Listed entries =
::::::::::
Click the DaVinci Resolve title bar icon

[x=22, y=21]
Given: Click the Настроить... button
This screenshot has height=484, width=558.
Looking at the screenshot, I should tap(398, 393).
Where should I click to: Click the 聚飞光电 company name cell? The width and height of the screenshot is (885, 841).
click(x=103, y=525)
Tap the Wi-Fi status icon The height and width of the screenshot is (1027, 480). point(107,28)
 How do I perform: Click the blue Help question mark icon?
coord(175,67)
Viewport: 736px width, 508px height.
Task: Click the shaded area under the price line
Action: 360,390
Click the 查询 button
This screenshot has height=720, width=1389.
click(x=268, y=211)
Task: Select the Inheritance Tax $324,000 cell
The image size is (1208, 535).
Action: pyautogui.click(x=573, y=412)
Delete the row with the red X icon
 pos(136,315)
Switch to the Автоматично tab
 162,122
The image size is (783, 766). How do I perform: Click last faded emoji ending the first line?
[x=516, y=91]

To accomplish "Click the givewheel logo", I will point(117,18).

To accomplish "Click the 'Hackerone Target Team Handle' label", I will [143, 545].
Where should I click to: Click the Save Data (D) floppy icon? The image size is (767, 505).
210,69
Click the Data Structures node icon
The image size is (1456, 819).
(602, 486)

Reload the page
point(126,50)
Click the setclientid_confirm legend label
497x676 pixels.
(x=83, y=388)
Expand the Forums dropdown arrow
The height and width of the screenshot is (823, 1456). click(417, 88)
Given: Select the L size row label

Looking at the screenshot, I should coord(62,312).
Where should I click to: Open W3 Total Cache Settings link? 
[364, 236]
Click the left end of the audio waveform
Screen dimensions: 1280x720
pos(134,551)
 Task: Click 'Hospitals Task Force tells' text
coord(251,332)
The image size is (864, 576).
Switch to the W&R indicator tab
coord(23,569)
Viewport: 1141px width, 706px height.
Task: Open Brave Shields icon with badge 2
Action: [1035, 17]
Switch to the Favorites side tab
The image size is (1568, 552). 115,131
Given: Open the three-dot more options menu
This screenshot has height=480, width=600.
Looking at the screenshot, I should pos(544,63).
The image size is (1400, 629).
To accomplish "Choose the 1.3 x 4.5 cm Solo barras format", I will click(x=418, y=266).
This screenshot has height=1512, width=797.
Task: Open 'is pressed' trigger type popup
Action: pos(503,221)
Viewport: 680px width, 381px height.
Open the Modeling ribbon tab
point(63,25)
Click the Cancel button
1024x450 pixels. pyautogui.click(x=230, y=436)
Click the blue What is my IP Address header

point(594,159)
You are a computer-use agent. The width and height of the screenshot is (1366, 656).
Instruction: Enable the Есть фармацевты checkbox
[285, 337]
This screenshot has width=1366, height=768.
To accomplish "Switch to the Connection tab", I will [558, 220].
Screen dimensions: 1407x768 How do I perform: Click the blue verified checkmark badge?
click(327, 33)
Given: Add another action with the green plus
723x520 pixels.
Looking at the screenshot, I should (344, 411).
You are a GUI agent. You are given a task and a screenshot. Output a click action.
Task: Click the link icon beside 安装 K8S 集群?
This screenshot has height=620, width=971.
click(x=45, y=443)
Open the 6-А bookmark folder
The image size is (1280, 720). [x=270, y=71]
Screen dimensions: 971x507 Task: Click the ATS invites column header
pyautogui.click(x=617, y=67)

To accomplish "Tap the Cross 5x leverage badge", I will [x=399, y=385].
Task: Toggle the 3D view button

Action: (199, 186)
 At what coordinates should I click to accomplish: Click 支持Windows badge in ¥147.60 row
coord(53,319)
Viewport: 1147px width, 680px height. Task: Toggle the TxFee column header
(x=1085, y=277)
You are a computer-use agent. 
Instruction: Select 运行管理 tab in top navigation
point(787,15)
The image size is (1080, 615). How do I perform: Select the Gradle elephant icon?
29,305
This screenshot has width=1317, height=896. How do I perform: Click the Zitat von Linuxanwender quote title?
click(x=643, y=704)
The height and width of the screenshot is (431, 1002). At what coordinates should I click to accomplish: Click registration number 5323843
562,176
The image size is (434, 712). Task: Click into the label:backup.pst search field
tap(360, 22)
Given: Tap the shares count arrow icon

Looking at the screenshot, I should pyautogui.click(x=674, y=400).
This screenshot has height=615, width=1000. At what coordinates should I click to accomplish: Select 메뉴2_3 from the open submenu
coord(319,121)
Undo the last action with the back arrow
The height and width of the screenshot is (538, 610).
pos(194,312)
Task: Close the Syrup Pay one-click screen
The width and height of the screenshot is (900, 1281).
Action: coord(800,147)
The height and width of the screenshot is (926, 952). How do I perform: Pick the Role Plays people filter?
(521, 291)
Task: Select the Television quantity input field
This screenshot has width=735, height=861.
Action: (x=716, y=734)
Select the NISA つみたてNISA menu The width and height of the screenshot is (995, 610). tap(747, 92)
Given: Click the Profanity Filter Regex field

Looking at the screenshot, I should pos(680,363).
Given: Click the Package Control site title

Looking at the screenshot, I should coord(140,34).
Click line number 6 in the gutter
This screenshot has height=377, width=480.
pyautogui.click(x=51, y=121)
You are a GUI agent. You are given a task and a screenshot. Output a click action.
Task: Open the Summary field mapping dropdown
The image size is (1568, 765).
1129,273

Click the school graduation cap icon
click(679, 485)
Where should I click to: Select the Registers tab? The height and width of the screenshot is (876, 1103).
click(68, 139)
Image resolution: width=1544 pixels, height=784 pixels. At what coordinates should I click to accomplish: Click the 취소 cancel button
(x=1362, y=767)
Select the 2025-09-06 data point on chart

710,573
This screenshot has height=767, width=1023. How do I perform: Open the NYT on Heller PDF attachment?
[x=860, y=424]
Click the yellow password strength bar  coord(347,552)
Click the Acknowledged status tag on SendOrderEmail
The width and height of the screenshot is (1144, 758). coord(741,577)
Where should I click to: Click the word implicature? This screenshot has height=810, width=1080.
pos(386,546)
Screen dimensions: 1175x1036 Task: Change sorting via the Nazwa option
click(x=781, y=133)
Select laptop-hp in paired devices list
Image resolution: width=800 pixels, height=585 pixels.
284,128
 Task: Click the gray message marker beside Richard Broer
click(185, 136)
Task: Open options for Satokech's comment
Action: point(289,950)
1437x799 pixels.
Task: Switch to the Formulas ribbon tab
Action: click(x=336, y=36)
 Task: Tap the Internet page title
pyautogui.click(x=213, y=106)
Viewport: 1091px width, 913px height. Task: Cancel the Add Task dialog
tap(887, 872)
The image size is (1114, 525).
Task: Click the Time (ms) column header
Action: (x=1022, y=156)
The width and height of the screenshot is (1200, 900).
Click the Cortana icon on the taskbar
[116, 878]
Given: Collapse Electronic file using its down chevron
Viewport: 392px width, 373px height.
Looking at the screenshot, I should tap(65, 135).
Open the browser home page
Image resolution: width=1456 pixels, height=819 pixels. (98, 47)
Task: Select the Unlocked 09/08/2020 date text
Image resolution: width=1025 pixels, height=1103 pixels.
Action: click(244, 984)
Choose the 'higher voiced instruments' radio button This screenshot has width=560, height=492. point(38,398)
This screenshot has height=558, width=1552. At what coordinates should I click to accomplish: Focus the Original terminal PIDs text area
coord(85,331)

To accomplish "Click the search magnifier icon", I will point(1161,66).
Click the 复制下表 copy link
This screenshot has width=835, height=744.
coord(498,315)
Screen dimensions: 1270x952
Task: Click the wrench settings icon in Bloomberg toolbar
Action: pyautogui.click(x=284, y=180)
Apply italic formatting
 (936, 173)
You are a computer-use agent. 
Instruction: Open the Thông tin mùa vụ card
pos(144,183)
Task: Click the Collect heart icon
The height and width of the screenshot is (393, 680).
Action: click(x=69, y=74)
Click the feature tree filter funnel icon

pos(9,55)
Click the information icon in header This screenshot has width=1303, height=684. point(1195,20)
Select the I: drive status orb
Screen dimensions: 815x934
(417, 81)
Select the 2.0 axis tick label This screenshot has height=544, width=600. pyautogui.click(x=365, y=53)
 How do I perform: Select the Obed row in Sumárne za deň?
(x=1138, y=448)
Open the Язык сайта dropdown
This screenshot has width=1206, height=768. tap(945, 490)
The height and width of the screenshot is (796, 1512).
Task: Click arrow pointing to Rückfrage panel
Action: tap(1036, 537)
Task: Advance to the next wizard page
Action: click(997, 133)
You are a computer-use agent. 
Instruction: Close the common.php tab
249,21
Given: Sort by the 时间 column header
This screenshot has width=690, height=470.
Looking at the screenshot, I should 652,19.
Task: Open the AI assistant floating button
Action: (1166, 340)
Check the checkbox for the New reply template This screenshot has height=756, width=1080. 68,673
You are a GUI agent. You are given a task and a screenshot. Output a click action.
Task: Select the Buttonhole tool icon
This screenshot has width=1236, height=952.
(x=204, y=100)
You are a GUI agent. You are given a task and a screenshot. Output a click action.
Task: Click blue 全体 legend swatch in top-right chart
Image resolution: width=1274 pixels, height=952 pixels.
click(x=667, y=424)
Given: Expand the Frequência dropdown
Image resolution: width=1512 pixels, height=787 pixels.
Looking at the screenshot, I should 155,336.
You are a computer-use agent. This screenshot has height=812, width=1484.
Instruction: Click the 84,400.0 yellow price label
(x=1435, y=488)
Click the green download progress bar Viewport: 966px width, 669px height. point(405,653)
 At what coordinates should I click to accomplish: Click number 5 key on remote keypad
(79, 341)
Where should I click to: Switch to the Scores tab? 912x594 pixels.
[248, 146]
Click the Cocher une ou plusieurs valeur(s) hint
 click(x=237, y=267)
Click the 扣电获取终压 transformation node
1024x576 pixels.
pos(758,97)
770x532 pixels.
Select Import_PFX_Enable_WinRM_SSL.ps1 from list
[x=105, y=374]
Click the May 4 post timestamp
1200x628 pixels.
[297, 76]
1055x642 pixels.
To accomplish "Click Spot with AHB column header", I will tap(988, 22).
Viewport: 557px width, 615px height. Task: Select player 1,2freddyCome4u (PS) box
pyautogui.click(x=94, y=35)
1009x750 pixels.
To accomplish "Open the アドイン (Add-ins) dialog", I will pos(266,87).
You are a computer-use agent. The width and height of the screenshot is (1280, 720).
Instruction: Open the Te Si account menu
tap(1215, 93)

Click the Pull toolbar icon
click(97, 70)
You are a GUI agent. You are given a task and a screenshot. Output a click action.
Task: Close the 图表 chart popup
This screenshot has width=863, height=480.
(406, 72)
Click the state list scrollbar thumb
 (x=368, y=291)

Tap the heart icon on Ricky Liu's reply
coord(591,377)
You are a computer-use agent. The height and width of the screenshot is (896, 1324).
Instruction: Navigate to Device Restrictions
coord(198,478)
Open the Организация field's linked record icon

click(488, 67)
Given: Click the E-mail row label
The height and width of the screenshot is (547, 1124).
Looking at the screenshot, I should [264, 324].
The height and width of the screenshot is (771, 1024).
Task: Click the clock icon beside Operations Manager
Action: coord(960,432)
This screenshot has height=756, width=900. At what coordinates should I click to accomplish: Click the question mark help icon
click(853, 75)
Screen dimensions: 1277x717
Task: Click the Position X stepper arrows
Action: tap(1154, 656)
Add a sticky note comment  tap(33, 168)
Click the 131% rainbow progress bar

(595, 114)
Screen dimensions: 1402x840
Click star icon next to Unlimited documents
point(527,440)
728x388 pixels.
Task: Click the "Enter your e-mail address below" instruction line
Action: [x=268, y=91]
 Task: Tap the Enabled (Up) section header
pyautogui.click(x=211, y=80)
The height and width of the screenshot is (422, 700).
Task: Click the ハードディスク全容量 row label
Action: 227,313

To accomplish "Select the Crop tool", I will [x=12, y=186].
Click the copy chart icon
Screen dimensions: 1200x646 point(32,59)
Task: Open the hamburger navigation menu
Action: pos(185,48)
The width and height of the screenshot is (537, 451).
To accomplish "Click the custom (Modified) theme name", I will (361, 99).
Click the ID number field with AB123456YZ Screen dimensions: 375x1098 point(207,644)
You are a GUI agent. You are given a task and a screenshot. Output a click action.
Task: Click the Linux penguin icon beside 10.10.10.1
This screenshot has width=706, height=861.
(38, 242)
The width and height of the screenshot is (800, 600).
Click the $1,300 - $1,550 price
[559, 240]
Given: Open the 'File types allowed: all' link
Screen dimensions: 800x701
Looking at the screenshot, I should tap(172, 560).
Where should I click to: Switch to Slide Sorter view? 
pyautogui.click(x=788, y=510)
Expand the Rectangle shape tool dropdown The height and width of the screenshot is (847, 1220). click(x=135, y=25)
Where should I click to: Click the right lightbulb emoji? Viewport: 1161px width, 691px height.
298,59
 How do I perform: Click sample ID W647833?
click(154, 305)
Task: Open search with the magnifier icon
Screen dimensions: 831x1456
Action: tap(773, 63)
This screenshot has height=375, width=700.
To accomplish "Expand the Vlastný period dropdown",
::::::::::
Task to carry out =
Reproduce exactly the entries above, limited to the lines from the one with "Switch to the W&R indicator tab" through the one with "Given: Open the three-dot more options menu", both included.

Task answer =
Switch to the W&R indicator tab
coord(23,569)
Viewport: 1141px width, 706px height.
Task: Open Brave Shields icon with badge 2
Action: [1035, 17]
Switch to the Favorites side tab
The image size is (1568, 552). 115,131
Given: Open the three-dot more options menu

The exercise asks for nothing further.